## Given records
***

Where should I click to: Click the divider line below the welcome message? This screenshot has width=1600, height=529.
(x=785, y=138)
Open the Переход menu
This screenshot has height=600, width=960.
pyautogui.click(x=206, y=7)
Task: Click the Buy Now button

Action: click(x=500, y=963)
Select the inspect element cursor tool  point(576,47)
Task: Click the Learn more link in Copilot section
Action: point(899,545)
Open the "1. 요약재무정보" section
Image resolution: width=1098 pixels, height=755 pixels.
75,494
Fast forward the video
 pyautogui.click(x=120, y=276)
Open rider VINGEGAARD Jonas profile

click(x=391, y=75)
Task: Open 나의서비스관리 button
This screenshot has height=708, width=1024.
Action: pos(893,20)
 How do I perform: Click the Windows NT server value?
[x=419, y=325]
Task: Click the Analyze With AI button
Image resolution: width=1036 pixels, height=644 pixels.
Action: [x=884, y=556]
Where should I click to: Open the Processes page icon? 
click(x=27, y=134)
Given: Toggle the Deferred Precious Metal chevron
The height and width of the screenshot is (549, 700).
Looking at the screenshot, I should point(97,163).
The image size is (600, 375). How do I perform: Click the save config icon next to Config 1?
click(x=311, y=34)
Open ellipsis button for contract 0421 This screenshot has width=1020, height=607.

***

## Written instruction
Present the part of the rows that opens with the row containing "Task: Open 나의서비스관리 button" and closes with the last row above as a numbered list, leaving out any blank lines.

## Solution to the exercise
1. Task: Open 나의서비스관리 button
2. This screenshot has height=708, width=1024.
3. Action: pos(893,20)
4.  How do I perform: Click the Windows NT server value?
5. [x=419, y=325]
6. Task: Click the Analyze With AI button
7. Image resolution: width=1036 pixels, height=644 pixels.
8. Action: [x=884, y=556]
9. Where should I click to: Open the Processes page icon? 
10. click(x=27, y=134)
11. Given: Toggle the Deferred Precious Metal chevron
12. The height and width of the screenshot is (549, 700).
13. Looking at the screenshot, I should point(97,163).
14. The image size is (600, 375). How do I perform: Click the save config icon next to Config 1?
15. click(x=311, y=34)
16. Open ellipsis button for contract 0421 This screenshot has width=1020, height=607.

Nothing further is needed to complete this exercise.